Doomed to know not winter, only spring, a being
Trod the flowery April blithely for a while,
Took his fill of music, joy of thought and seeing,
Came and stayed, and went, nor ever ceased to smile.
Came and stayed, and went, and now when all is finished,
You alone have crossed the melancholy stream,
Yours the pang, but his, O his, the undiminished,
Undecaying gladness, undeparted dream.
All that life contains of torture, toil, and treason,
Shame, dishonour, death, to him were but a name.
Here, a boy, he dwelt through all the singing season,
And ere the day of sorrow departed as he came.

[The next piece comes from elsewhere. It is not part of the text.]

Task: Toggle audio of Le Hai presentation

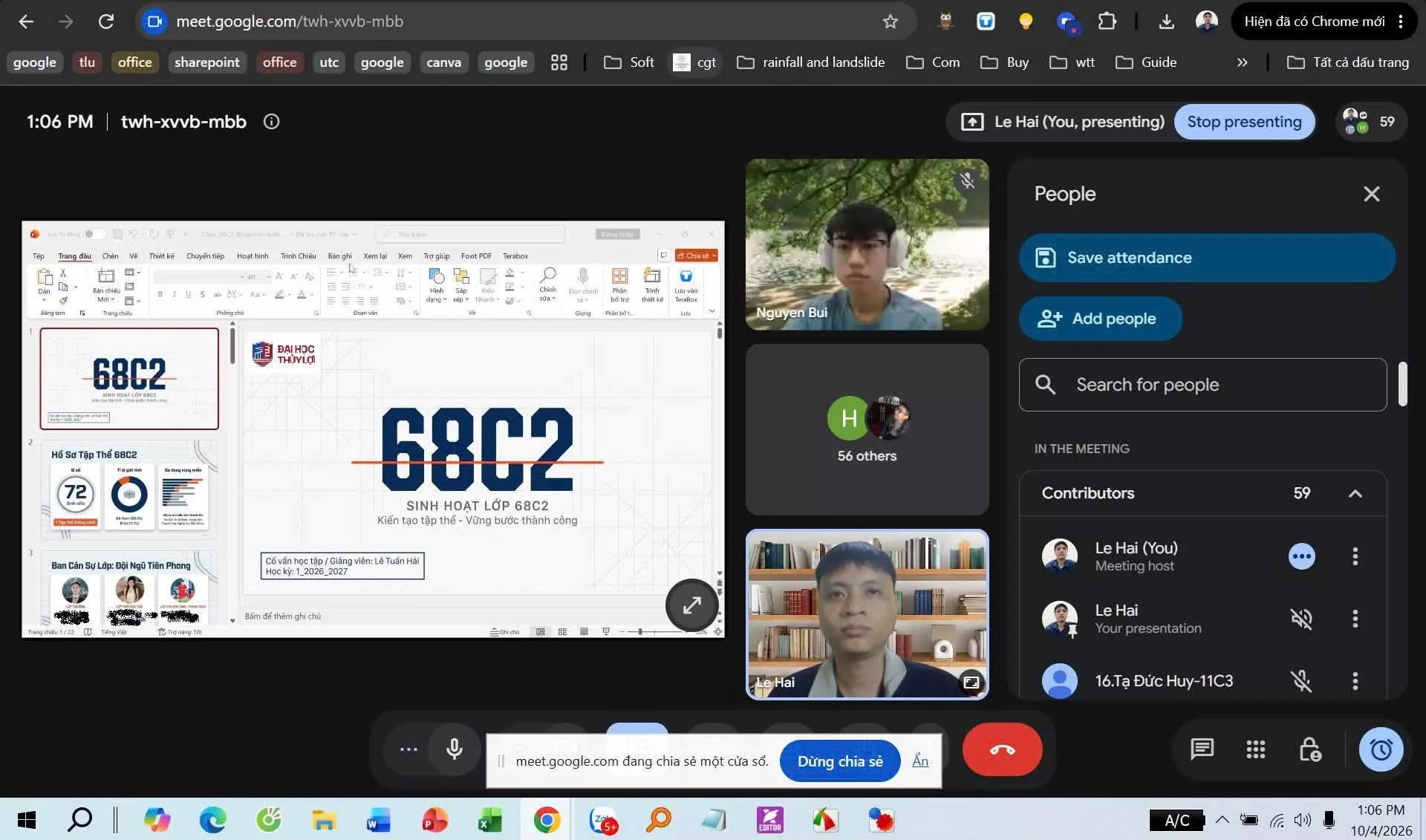Action: [1301, 619]
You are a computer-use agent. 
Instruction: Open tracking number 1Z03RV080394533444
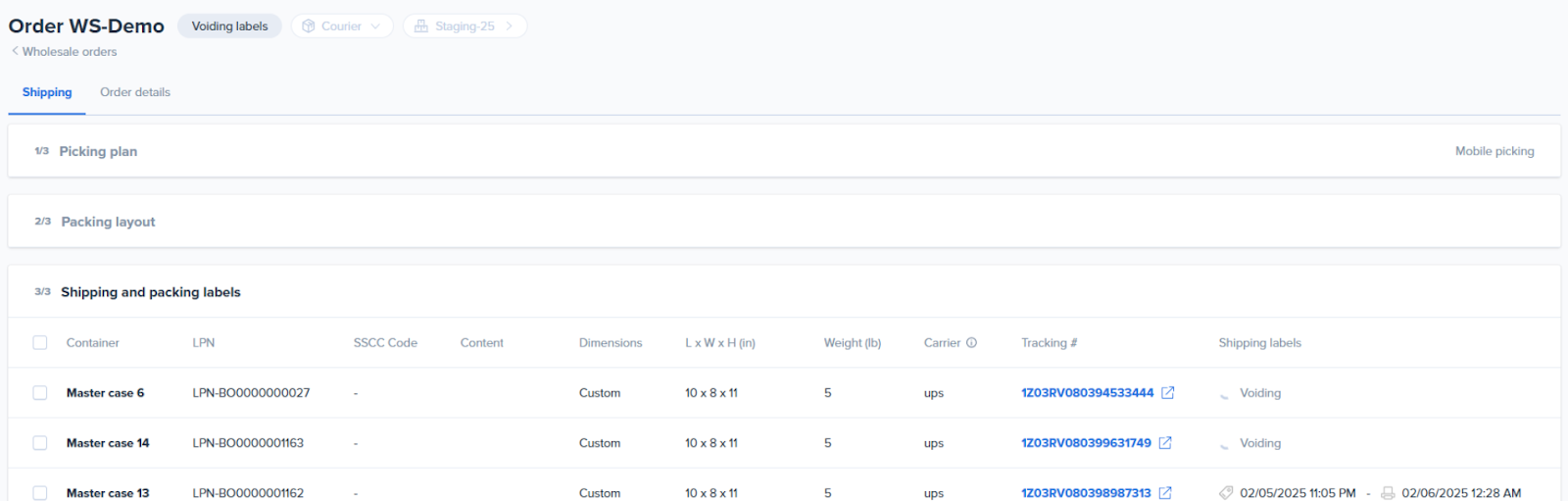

A report on his death appeared in the Liverpool Echo on the 7th July 1916.
   Captain Charles Norman Brockbank, of the Liverpool "Pals," has been killed in action.
   He was a partner in the firm of W. Porter and Co., African produce merchants, of Liverpool. Joining the "Pals" at an early period, he put in  a lot of hard military training, and quickly distinguished himself as a keen end efficient soldier. He rapidly rose through all grades to be senior captain, although he was only 28 years of age.
   He was with the "Pals" at Knowsley, Hooton, Grantham, and Salisbury Plain, whence he crossed to France. He was a favourite with all ranks, and his men were devotedly attached to a very capable officer.
   Educated at Malvern, he spent five years in India in commercial undertakings, returning afterwards to Liverpool, where he was well known in business circles.
See also Liverpool Exchange Newsroom War Memorial
Probate of his estate was obtained at Liverpool on the 30th January 1917 by Robert Henry Brockbank, produce broker.. His effects were valued at £1142 16s 5d (almost £50,000 at current values.)
A death notice appeared in the Evening Express
Newspaper (date) Evening Express (08-Jul-16)
Rank, Forename(s), Surname Captain Charles Norman Brockbank
Regiment, Regimental No, medals Kings Liverpool Regiment
Cause and date of death, age Killed in Action 01-Jul-16 aged 31 years
Information contained in notice Only son of Mr and Mrs R H Brockbank address Blundellsands
He is remembered on the family gravestone at St Helen's C.of E. graveyard, Sefton.
To the beloved memory of Robert Henry Brockbank of Ulverscroft Blundellsands died June 15th 1923 Aged 73 years
“I am the resurrection and the life”
Also Marion Annie, wife of the above died April 13th 1936 Aged 70 years
Also of our son Capt C. Norman Brockbank 18 Kings Liverpool Regiment Killed in Battle July 1st 1916 Aged 32 years
“He died that we might live”
He is also commemorated on a memorial at St. Nicholas' C.of E. Church, Blundellsands.
   A memorial tablet in memory of the late Captain Charles Norman Brockbank, 18th Battalion the King's (Liverpool Regiment), was unveiled by the Rev. Canon S.C. Armour, D.D., at St. Nicholas' Church, Blundellsands, on Wednesday evening.